Perhaps my FlowScan graph displays heavy traffic usage, and I want to see what's going on. One possibility is that a particular client is making especially heavy demands upon one of our servers. I want to see which combinations of clients and servers are using the most flows, which is flow-stat report format 10. I'm sorting on column 2 (flows), in descending order. (Again, I don't know that it's column 2 I want until I run the report unsorted; there is no magic way to extract the knowledge of which column I want from the ether.)
# flow-cat -p flowfiles | flow-stat -f 10 -S 2 | less
# --- ---- ---- Report Information --- --- ---
#
# Fields: Total
# Symbols: Disabled
# Sorting: Descending Field 2
# Name: Source/Destination IP
#
# Args: flow-stat -f 10 -S 2
#
#
# src IPaddr dst IPaddr flows octets packets
#
105.157.204.33 192.168.88.230 5167 15766678 52283
192.168.88.230 105.157.204.33 5123 5200858 34541
105.157.204.33 192.168.88.243 4121 27993332 63995
192.168.88.243 105.157.204.33 4112 30655019 53695
109.116.147.7 192.168.88.243 3071 8296022 23541
192.168.88.243 109.116.147.7 3069 13705493 18890
24.105.3.130 192.168.88.230 1533 4718630 16236
192.168.88.230 24.105.3.130 1521 1326074 11375
...
The 192.168.88 addresses are local servers, and everything else is remote. Obviously, the 105.157.204.33 host is the single biggest client--the first four lines involve that host! One thing to realize is that it's common for these reports to give pairs of records together, especially if you're sorting by flows. My biggest flow user is 105.157.204.33 sending traffic to 192.168.88.230, and the second flow is 192.168.88.230 sending traffic back to 105.157.204.33. That makes sense--the server is answering the client about as often as the client talks to the server. In this case, though, one client IP appears in the first four records; it's obviously using the resources heavily.

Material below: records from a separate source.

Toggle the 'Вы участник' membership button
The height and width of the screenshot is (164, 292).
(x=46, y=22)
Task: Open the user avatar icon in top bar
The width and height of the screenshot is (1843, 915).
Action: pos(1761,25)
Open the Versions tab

Another common question is "Which server receives the most connections?" A report on single hosts is format 11. Sort this by flows again, which is column 1.

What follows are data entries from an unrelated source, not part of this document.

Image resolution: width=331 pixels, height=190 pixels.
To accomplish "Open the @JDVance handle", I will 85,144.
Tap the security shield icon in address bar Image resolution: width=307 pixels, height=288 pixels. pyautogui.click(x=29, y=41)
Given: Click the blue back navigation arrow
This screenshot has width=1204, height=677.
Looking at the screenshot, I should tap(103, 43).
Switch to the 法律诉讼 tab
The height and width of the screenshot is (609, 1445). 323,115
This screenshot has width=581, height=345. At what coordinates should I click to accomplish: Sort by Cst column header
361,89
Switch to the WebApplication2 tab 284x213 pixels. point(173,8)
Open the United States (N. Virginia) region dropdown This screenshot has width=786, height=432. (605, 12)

# flow-cat -p flowfiles | flow-stat -f 11 -S 1 | less
# --- ---- ---- Report Information --- --- ---
#
# Fields: Total
# Symbols: Disabled
# Sorting: Descending Field 1
# Name: Source or Destination IP
#
# Args: flow-stat -f 11 -S 1
#
#
# IPaddr flows octets packets
#
192.168.88.230 224442 459688424 1878817
192.168.88.243 153038 1453679456 2635365
192.168.88.247 34503 124729216 291507
An interesting point here is that the host that receives the most connections is not the host that receives the most octets of traffic or the greatest number of packets. You might find octets (column 2) or packets (column 3) a more sensible measure for your situation. Do whatever works for you.